Task & Purpose compiled data on deadly accident incidents involving the U.S. armed forces in Afghanistan, noting that American military airpower may be in the midst of a crisis.
The Pentagon appears to disagree with the suggestion that the U.S. military is facing an air crash crisis.
Asked about the recent “wave” of air incidents that have killed 14 service members since the beginning of March alone, Marine Lt. Gen. Kenneth F. McKenzie Jr., the director of the Joint Staff, told reporters at the Pentagon on April 5:
I would reject “wave” and “crisis.” Those are mishaps that occurred. We’re going to look at each one in turn. Each one is tragic. We regret each one. We’ll look at them carefully. I’m certainly not prepared to say that it’s a wave of mishaps or some form of crisis. No, I’m not prepared to say that … I’d say mishaps happen in military aviation any time you’re flying complicated machines in situations where you’ve got less than total visibility and doing things that are difficult to do.
Mishaps are inevitably going to occur. We don’t want any mishaps to occur. One mishap is too many. But I’m not prepared to say right now that this is some kind of crisis.
The U.S. military has intensified air operations under American President Donald Trump.
Marking a significant shift from his predecessor, President Trump authorized the military to target the Afghan Taliban’s skyrocketing heroin and opium operations, which the U.S. Department of State recently noted provides “65 percent” of the group’s terrorist funding.
Munitions dropped on jihadists in Afghanistan under President Trump (about 5,208) have exceeded those launched during the three years preceding his inauguration (2014, 2015, 2016) combined, U.S. Central Command (CENTCOM) data shows.
In February 2018 alone, the U.S. military launched 469 airstrikes, a record high since 2012 — second only to the 653 dropped in October of last year.
It appears that the U.S. armed forces are currently doing more with less. While the United States is dropping more bombs, it is flying fewer sorties, according to the CENTCOM figures.
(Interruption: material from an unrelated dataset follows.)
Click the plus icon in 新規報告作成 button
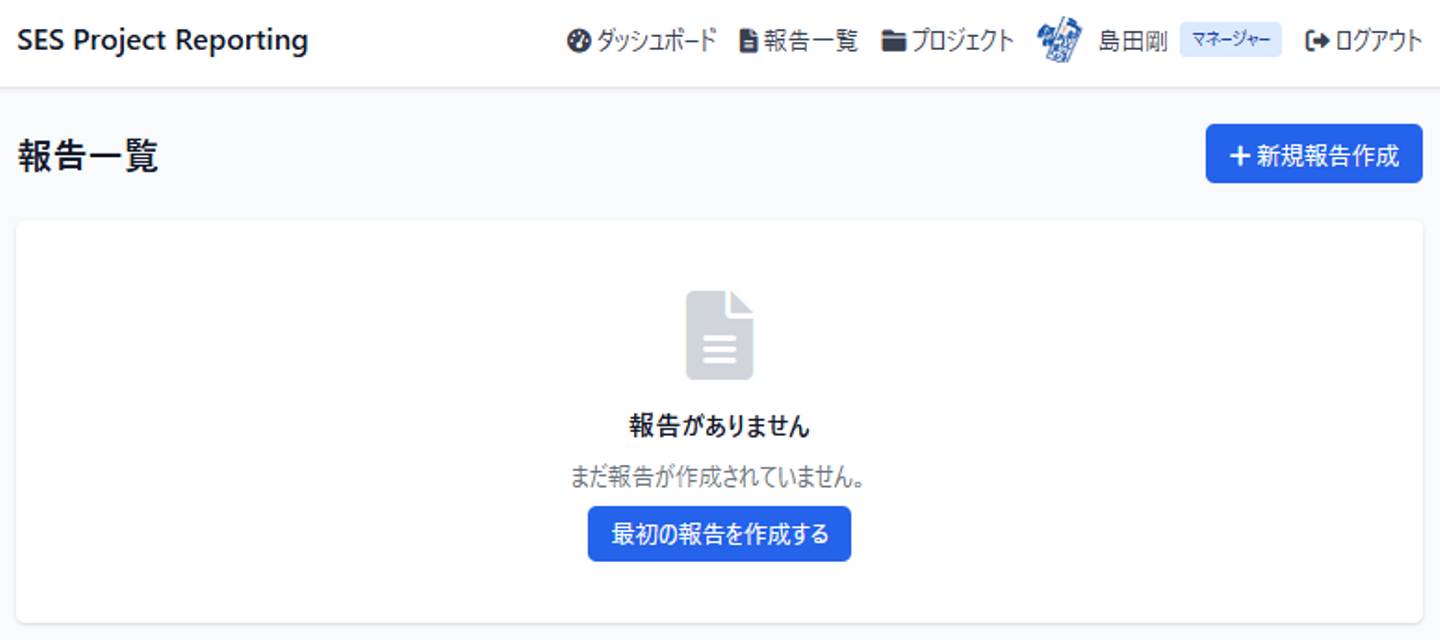 (x=1240, y=156)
Last year, the American military dropped 4,361 bombs and carried out a total of 4,603 sorties.
In comparison, the United States only launched 2,365 strikes during the 12,978 sorties it flew in 2014, the last U.S. combat year of the ongoing Afghan war.
Former U.S. President Barack Obama declared the American combat mission in Afghanistan over at the end of 2014.
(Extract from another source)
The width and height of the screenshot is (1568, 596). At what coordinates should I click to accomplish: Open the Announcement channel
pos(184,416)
Under President Trump, the number of sorties has significantly dropped while the rate of airstrikes has skyrocketed.
Since the U.S. and Afghan forces began an offensive against the Taliban’s economic engine — its opium operations — in November 2017, “the campaign has conducted 75 strikes against narcotics production facilities in Afghanistan and continues to remove revenue from the Taliban criminal network,” reveals the American-NATO mission in a statement.
The U.S. military has persisted with its counternarcotics airstrike campaign after the U.S. Special Inspector General for Afghanistan Reconstruction (SIGAR), a watchdog agency, found that “it would takes three or four days to replace a [drug] lab in Afghanistan.”
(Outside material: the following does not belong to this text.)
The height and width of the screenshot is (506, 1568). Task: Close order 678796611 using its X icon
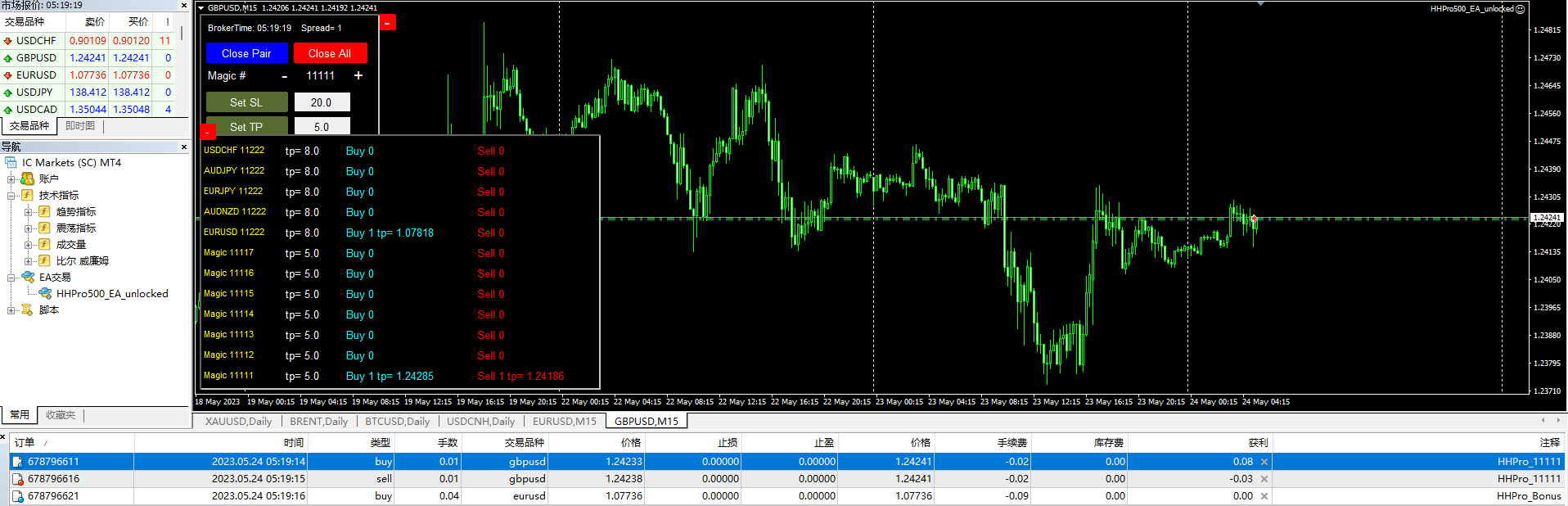(1264, 462)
U.S. Maj. Gen. James Hecker, the commander of the 9th Air and Space Expeditionary Task Force-Afghanistan, declared, referring to the anti-opium campaign:
The Taliban will have no safe havens. We will continue to exploit their networks and decimate their ability to develop narcotics. They have become a criminal organization that profits from selling drugs and using those funds to conduct operations that maim and kill Afghans. By cutting off the Taliban’s economic lifelines, we also reduce their ability to continue these terrorist activities.
SIGAR also suggested the cost of carrying out the airstrikes on the heroin labs may outweigh the outcome.
Despite the record number of airstrikes, the Taliban continues to control a significant portion of Afghanistan, and the country remains the world’s top producer of opium and heroin.
As of October 2017, the Taliban controlled or contested about 45 percent of Afghanistan.
Despite the nearly $8.5 billion the United States has invested in counternarcotics operations in Afghanistan since the war started in October 2001, the country is currently producing opium at a historic rate.